The U.S. is a representative democracy and it is therefore critical for individuals or communities to participate, particularly people and communities of color. YEF is launching a new roadmap for funders aimed at building the civic engagement and leadership of young people in communities impacted by racism, white supremacy and poverty so that they can have an impact on civic engagement outcomes for generations to come. In the next two decades (2022 – 2044), the U.S. is projected to become a “minority-majority” nation as a result of growth among Asians, Latinx, and a slight increase in Native and the Black populations. Therefore, youth civic engagement efforts of the project will engage these communities in order to harness their civic influence through 2022 in preparation for long term infrastructure and power building.

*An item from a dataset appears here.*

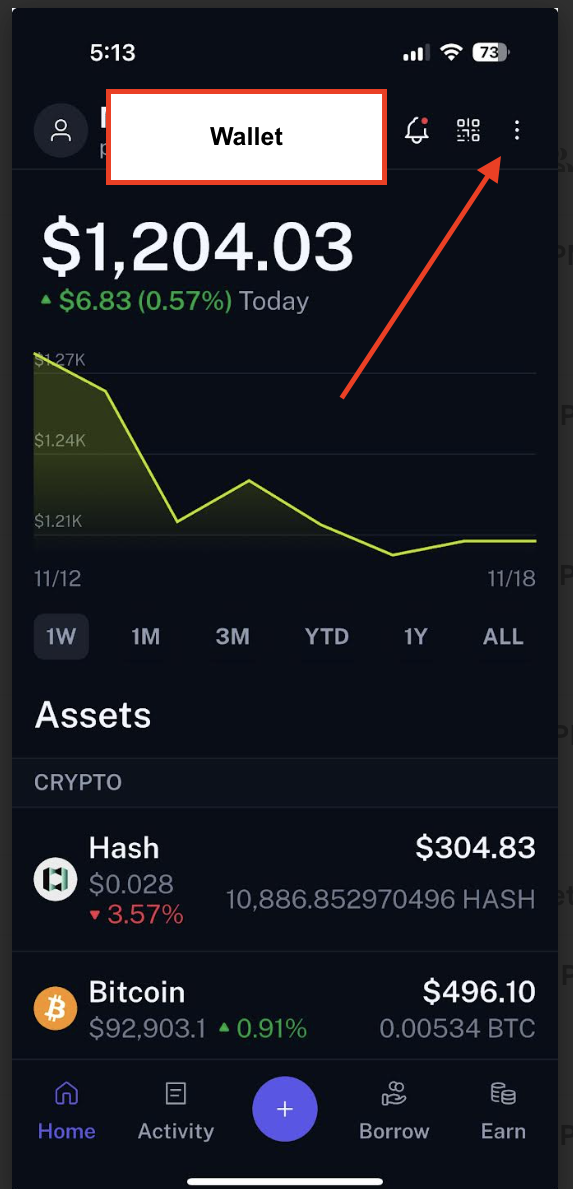Switch to Activity tab
This screenshot has width=573, height=1189.
(176, 1112)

However, among the young people who are facing the brunt of systemic racism, civic participation is disproportionately low. There are key barriers to youth civic participation within oppressed communities, including the following problems that YEF is working to address:
Local youth-focused organizations are best positioned to overcome these barriers because their positions as trusted leaders allow them to successfully inspire and motivate youth to take action to create change in their community. However, youth-focused organizations are strained for year-round resources and technical expertise to reach voters consistently around the issues they care about. Especially, organizations in the South –a region that has been traditionally underfunded. Based on a study by NCRP, foundations only invest 56 cents per person in the South compared 1 dollar per person nationally. YEF exists to fill this resource gap by providing re-granting and convening resources for nonpartisan youth-focused campaigns and organizations, particularly in the South and Southwest.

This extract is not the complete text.